I'm sweating just watching these videos!


----------



## nightscotsman (Sep 23, 2011)

Awesome - thanks for posting this!


----------



## charlievb (Sep 7, 2011)

hey guys, to avoid starting a new post. I was wondering if i could get some recommendations for some quality cooking chocolate.

I currently use Menier, which i think is pretty good, but im willing to spend a bit more, to get a more higher quality ingredient. The two obvious supermarket chocolates are Green and Black's and Lindt, however both of these seem to perform very poorly in reviews by master chocolatiers.

My research has proved somewhat fruitful, i have made a shortlist of those i can afford and which have gotten good reviews (of course any other suggestions would be greatly welcomed):

*Sainsburys Taste the Difference Organic Santo Domingo Fairtrade Dark Chocolate (£14/KG)*

[ http://www.mysupermarket.co.uk/sain...to_Domingo_Fairtrade_Dark_Chocolate_100g.html ] - Winner of a 2010 food quality award (http://www.qualityfoodawards.com/2010-winners)

*The Chocolate Society: 70% Cooking Chocolate (£17/KG exc delivery; £21/KG inc delivery)*

[ http://www.chocolate.co.uk/p-85-cooking-chocolate.aspx ] - Although this chocolate wasn't specifically mentioned, Paul a Young seemed to be very impressed with the chocolate from The Chocolate Society that he did try, awarding it 5-stars on both occassions in this Guardian chocolate tasting (http://www.guardian.co.uk/lifeandstyle/2009/sep/13/the-best-chocolate-bars). These seem to be very reasonably priced.

*Valrhona, Le Noir 61% Dark Couverture Chocolate (£24/KG exc delivery; £28/KG inc delivery)*

[ http://www.chocolatetradingco.com/buy/le-noir-61-dark-chocolate-couverture?k=valrhona ] - A cooks favourite, this particular bar seems to be the only 1KG Valhrona bar I can find, perhaps someone here can point me to a site selling a larger range.

*Paul A Young, 1KG Cooking chocolate, bespoke made so have choice of any of their cocoa solid specifications (£30/KG exc delivery/instore pickup)*

[ http://www.paulayoung.co.uk/creations/collection.php?collectionID=23 ] - Incorrectly shows up as £20 on their site, i have spoken with their Soho store who confirm it is actually £30/KG now, although they dont have any in stock (ever), they are made to order to ensure freshness, as they are not a big seller.
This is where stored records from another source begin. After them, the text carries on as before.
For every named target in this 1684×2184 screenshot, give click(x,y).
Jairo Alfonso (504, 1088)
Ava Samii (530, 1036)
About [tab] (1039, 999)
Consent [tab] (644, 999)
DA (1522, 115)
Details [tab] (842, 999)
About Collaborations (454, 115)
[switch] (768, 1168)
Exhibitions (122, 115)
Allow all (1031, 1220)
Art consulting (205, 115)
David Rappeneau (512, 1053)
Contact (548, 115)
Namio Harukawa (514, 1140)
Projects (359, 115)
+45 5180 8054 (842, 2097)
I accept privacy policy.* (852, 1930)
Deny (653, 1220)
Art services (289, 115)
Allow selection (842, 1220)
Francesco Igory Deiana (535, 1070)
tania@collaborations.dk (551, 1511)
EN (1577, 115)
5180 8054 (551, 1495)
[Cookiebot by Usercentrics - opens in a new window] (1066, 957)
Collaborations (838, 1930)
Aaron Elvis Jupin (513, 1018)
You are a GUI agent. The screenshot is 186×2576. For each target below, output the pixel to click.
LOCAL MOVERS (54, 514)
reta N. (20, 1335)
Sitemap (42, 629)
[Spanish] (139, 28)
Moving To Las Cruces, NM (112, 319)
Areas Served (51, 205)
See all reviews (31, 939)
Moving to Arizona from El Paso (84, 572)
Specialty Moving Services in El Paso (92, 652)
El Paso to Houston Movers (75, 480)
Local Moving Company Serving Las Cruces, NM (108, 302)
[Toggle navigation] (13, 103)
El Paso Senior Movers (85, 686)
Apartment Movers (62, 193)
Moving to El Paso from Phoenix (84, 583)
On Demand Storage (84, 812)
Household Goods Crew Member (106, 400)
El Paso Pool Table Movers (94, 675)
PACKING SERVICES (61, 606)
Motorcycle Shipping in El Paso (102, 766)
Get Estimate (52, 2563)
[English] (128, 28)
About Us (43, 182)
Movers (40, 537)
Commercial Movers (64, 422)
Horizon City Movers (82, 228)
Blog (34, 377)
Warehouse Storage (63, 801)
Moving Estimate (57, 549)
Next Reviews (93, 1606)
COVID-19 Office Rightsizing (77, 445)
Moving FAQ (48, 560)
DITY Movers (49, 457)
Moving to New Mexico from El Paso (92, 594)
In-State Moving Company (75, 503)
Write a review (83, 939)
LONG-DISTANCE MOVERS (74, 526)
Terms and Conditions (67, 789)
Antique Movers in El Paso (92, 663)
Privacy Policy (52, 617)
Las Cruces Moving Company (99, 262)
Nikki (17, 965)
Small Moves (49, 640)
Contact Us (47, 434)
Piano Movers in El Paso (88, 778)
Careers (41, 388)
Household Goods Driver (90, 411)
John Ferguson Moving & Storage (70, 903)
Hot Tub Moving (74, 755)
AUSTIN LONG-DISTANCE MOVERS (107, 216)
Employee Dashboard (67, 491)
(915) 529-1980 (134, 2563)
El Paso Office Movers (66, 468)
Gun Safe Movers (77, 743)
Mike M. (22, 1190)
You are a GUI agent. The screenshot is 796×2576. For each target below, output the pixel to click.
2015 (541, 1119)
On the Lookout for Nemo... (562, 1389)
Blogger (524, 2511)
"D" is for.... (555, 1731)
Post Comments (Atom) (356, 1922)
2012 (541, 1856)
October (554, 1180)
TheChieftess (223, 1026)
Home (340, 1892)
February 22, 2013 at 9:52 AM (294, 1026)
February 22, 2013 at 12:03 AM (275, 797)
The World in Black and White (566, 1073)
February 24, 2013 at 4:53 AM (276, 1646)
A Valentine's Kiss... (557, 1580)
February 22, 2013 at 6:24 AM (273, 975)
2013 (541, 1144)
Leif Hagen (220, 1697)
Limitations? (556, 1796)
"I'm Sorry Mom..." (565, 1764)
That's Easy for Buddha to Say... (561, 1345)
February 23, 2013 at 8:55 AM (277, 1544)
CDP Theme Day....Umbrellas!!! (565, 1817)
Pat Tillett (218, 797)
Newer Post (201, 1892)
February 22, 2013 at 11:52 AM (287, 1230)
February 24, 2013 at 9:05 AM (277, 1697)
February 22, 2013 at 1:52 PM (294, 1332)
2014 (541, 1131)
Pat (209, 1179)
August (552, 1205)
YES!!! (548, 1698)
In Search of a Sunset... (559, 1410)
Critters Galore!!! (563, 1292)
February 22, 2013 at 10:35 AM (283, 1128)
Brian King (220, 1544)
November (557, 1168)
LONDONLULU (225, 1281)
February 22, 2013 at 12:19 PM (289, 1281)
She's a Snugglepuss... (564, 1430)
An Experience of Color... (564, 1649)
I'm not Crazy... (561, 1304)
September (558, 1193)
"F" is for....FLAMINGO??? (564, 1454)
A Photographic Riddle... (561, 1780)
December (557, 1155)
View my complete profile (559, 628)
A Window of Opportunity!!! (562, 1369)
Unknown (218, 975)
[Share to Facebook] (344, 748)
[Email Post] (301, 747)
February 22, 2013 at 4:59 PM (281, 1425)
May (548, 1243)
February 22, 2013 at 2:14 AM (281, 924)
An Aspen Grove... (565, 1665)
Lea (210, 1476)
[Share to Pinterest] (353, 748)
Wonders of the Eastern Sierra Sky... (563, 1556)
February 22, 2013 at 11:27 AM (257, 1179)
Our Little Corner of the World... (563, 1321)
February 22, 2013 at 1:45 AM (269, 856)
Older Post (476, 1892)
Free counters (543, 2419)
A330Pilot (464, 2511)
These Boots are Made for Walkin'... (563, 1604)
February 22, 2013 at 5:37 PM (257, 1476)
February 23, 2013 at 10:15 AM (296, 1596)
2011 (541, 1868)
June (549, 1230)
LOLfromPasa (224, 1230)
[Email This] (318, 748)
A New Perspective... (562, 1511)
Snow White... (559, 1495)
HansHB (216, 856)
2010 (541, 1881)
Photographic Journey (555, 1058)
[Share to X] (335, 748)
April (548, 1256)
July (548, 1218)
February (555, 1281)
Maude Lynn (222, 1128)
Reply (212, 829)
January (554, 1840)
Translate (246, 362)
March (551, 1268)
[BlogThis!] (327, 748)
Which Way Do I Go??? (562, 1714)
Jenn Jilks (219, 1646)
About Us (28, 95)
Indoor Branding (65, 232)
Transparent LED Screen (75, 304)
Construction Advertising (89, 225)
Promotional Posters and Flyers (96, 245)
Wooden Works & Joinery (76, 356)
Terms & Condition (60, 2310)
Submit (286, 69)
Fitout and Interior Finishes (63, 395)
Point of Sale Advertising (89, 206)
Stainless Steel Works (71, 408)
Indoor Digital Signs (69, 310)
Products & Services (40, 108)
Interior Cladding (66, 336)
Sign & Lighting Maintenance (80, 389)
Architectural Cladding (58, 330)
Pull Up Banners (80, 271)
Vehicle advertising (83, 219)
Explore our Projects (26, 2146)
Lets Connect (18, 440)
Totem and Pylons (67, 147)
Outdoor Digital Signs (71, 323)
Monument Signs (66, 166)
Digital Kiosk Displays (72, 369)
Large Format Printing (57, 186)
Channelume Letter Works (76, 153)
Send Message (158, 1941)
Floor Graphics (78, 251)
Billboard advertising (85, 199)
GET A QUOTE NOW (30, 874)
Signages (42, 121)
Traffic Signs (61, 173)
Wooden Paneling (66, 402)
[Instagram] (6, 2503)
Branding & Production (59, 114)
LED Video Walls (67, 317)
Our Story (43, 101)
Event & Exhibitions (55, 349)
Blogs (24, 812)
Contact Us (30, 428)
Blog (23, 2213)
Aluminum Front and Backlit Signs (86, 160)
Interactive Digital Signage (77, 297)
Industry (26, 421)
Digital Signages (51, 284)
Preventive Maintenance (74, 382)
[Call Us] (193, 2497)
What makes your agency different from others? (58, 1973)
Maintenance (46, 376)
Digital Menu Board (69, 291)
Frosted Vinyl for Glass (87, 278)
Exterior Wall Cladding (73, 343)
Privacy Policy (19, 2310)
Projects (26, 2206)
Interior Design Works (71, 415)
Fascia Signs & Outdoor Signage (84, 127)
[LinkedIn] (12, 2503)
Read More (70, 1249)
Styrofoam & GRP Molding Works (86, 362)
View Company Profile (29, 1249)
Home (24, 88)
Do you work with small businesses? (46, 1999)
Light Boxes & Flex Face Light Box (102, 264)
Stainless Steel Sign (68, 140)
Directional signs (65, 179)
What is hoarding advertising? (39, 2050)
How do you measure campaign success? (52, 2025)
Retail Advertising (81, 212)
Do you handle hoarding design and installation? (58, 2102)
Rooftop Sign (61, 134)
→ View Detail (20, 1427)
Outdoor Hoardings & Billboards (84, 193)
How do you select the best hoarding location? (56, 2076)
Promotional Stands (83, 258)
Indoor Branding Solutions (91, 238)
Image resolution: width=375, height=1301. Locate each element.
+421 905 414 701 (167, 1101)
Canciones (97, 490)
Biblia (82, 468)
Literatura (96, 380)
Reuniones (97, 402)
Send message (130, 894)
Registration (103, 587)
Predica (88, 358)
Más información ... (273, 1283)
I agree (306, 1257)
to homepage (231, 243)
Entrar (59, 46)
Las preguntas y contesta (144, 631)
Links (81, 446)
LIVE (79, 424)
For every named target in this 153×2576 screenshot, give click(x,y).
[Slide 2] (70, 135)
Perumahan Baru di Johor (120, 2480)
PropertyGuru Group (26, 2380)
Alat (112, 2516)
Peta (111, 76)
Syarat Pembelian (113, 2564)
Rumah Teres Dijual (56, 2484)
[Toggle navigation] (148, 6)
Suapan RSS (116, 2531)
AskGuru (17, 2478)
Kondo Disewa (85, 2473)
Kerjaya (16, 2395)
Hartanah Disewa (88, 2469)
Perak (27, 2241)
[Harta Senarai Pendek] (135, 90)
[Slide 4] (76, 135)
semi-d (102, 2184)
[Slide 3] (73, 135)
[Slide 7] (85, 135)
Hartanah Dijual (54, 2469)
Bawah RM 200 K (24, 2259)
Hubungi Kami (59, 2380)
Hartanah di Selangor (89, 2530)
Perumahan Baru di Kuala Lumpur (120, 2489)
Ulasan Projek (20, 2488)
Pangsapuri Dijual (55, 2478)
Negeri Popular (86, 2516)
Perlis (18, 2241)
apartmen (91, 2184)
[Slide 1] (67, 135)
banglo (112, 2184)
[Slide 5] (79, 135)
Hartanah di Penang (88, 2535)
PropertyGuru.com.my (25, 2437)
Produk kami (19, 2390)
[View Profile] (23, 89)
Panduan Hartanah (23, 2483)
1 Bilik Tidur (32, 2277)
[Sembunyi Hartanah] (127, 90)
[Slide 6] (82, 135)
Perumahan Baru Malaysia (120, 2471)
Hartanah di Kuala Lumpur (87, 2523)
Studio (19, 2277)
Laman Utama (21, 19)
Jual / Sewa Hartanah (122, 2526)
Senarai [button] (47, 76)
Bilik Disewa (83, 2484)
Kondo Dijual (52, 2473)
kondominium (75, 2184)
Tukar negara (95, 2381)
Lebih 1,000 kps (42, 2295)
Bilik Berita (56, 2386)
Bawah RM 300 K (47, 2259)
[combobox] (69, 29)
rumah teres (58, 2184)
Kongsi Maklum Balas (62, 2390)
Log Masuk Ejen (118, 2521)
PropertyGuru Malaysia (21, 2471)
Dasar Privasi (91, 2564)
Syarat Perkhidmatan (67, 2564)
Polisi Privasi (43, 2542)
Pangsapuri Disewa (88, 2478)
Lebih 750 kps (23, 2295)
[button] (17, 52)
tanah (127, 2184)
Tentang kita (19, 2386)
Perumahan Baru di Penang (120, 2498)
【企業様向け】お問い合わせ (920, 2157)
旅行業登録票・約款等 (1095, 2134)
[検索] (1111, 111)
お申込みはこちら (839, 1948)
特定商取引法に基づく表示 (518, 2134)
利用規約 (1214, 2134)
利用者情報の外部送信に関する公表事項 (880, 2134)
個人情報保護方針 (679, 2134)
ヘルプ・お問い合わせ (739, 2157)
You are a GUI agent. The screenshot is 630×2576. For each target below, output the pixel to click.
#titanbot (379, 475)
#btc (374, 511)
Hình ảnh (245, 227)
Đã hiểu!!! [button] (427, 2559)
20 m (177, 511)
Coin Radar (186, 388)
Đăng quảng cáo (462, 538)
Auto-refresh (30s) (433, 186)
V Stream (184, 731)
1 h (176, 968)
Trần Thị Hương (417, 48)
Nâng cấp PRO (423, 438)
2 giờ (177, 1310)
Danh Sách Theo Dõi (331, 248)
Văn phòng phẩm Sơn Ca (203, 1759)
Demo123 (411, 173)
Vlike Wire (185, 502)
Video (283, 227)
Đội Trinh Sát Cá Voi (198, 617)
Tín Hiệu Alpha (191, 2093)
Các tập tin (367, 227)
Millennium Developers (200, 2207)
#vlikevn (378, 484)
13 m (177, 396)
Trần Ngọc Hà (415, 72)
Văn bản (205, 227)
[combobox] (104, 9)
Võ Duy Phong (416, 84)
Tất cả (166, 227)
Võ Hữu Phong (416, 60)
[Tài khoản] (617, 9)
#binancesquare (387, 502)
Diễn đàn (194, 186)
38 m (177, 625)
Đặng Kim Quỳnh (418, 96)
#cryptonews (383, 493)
This means you can choose exactly the specification you want, they will temper and mould your chocolate (takes a few days) and mould it into a single large 1KG bar, and all the while knowing it is super fresh.

Any thoughts would be greatly appreciated.

Thanks guys.

Charlie


----------



## rosesen (Aug 10, 2010)

I've enjoyed Valrhona's Manjari, 64%. It has a distinct "spiciness" to it. Sorry, I can't tell you the price off my head. It is available through Qzina http://www.qzina.com/


----------



## petalsandcoco (Aug 25, 2009)

Thank you for sharing that............it makes my heart race....

Petals.


rosesen said:


> Live streaming video and video clips from World Chocolate Masters, from Paris France:
> 
> http://www.worldchocolatemasters.com/en/
> 
> I'm sweating just watching these videos!


----------